On May 13, the Department’s Office for Civil Rights (OCR) issued a joint “Dear Colleague” letter with the Department of Justice. The letter asserted that Title IX’s sex discrimination ban requires schools to permit students who identify as members of the opposite sex full access to sex-specific activities and facilities, including locker rooms, restrooms, showers, housing (including overnight accommodations), and athletic teams.
The letter makes explicit what OCR has already implicitly required. For example, in December 2015, OCR settled a case in Illinois in favor of a biological male who presented himself as a girl.
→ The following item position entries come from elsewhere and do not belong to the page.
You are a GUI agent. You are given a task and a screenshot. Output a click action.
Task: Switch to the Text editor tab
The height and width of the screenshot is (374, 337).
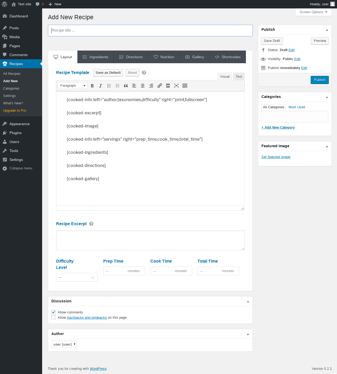point(239,77)
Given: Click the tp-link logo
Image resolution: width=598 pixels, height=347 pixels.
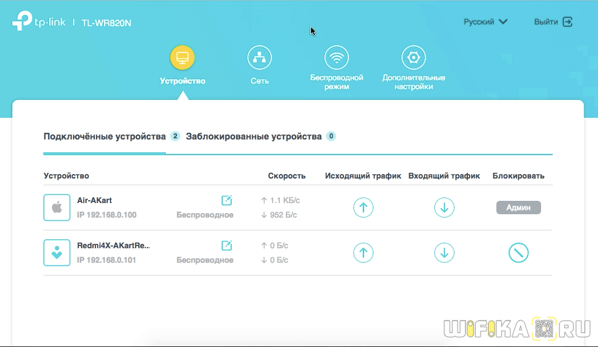Looking at the screenshot, I should point(39,22).
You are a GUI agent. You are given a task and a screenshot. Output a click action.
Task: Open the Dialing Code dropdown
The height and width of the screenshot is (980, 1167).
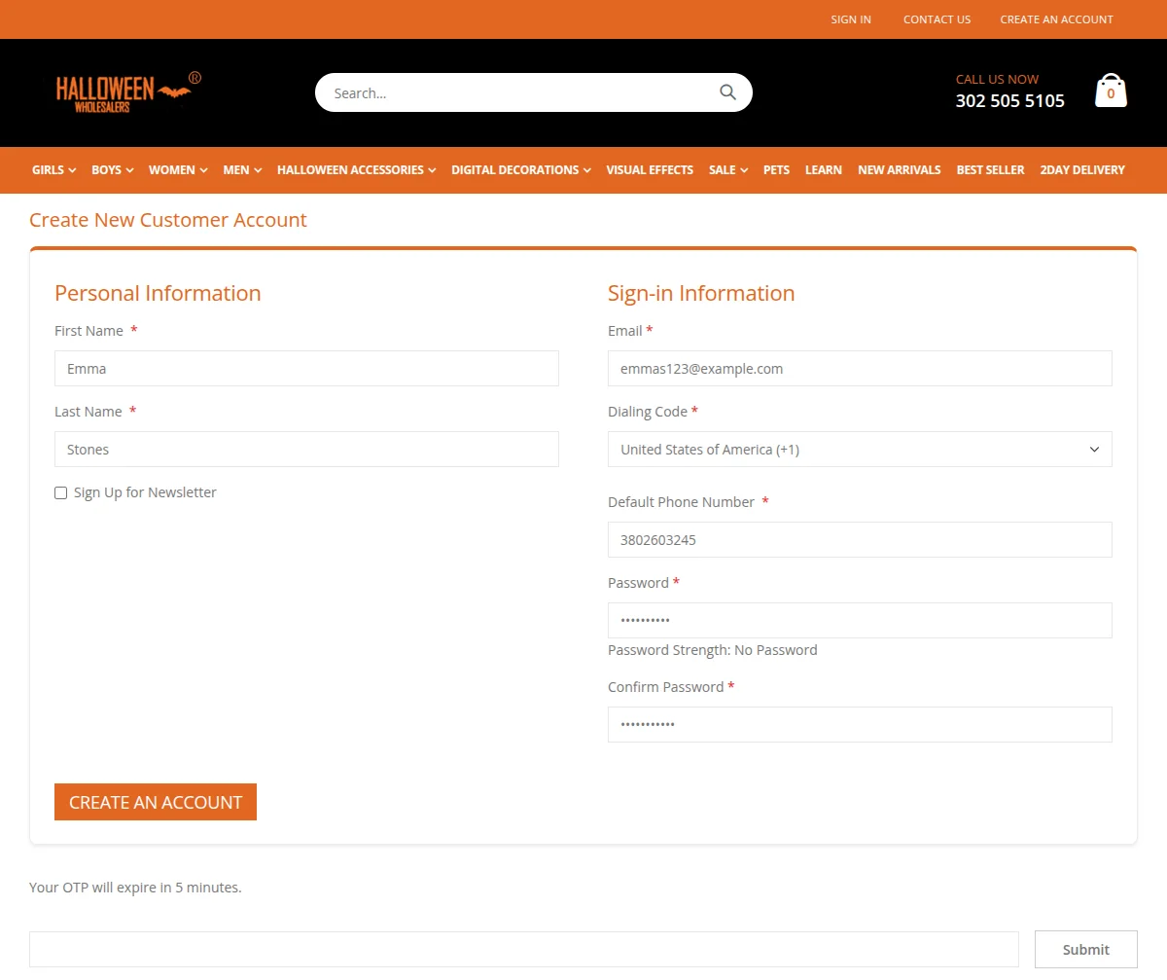(x=860, y=449)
The settlement agreement required the school to grant the student access to the girls’ locker rooms and install privacy curtains for the student (based on his desire to use them; this was not a binding requirement) and any others who wanted more privacy.
This was done without regard for the privacy and comfort of the female students affected, and despite the school’s earlier attempt to accommodate the male student in other ways. They had already allowed him to use girls’ bathrooms and play on girls’ sports teams and offered him the use of a private locker room (which he was free to invite his friends to share so he wouldn’t have to be alone).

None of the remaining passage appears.